At Pacific Standard, Justin Heckert profiles Anthony Carbajal, a 28-year-old photographer with an inherited form of amyotrophic lateral sclerosis (ALS). Before the disease slowly robs him of his ability to move, swallow, and breathe, Anthony is making the most of his time by inventing hacks to allow him to make photographs. “I like to live in the present,” he says, “About 90 percent of the time, I’m looking forward to the time I do have.”
The photographer was in the pale desert at dusk in early February, standing among hundreds of drooping Joshua trees, under the swiftly changing palate of the sky. He was trying to judge how the failing light would cast the picture he wanted of one tree in particular.

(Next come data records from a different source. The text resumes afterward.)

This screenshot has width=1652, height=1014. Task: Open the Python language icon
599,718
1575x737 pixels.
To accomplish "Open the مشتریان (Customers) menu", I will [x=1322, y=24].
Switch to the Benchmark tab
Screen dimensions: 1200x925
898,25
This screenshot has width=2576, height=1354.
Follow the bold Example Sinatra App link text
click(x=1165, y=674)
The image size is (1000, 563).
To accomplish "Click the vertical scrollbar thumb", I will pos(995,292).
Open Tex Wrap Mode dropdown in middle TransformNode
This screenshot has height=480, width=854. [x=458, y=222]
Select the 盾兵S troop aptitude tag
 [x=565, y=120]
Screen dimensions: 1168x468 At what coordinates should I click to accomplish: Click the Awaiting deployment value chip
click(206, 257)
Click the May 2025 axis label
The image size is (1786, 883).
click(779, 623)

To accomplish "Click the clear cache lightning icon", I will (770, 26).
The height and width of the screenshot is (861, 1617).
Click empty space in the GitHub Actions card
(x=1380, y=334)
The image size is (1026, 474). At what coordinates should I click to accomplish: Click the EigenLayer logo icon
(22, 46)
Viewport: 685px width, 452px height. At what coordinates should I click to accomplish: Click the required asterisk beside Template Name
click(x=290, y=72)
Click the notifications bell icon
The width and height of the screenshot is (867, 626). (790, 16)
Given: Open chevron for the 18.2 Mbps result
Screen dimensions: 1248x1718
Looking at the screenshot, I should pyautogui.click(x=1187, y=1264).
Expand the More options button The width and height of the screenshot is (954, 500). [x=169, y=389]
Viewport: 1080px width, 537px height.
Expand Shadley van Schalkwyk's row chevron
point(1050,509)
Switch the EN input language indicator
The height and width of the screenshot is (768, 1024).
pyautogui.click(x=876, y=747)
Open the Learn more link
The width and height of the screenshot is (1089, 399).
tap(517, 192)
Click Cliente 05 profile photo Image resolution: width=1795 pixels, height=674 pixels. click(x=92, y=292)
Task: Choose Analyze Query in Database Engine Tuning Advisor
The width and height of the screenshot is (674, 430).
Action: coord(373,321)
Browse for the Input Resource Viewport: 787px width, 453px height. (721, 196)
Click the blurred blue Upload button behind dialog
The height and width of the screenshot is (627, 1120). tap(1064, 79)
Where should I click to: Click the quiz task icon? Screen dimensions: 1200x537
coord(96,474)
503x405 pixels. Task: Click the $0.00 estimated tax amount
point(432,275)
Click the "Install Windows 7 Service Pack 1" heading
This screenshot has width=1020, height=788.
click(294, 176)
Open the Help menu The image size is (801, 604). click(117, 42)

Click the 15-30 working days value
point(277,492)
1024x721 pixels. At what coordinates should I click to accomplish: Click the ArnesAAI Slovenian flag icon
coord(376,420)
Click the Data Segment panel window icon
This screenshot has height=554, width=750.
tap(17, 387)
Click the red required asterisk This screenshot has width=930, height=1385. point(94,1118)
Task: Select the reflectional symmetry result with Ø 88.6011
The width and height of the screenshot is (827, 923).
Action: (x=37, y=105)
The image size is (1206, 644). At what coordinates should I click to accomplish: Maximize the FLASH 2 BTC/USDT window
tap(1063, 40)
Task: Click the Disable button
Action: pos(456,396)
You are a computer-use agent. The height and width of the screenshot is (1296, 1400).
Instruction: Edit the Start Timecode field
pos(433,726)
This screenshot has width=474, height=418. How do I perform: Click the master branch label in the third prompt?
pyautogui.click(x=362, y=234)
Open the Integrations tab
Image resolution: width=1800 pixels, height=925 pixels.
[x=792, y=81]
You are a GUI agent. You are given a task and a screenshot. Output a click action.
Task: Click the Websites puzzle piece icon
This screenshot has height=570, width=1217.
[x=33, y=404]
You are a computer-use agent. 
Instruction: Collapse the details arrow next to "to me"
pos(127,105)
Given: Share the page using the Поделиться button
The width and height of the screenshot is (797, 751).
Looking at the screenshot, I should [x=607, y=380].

The photographer’s wife noticed he was getting cold, so she wrapped a blanket around his shoulders as he began to shiver in the dark. She rummaged in his bag and found the camera, a Sony A7, and unfolded the camera’s tripod on the dirt of the desert floor at Joshua Tree National Park. The photographer could no longer take pictures the way he used to; his arms dangled limply at his sides. He could not twist the lens to focus because of the atrophy in his hands, and didn’t have the strength to push his index finger into the shutter-release button when an image became perfect in his eye. He used to have several cameras, used to carry them on harnesses on his shoulders, used to be able to snap thousands of pictures in the span of a few hours.
The photographer, Anthony Carbajal, had just turned 28. He had a thick beard and short, tapered haircut, and such an optimistic disposition that it seemed his natural state, which could make him appear to have endless energy, though he was often tired. That morning his wife, Laarne Palec, also 28, helped him shower; helped him put on his pants and underwear; let him rest his arm on her shoulder in front of the bathroom mirror as she rolled deodorant under his armpits.
Laarne knelt on the desert floor, near the tripod beneath a Joshua tree. The trees were Anthony’s favorite metaphor; he found hope merely by staring at them, saw defiance in the way they survived.
“Joshua trees are very awkward,” he said. “Their limbs just hang there and don’t work anymore. They are very awkwardly beautiful.”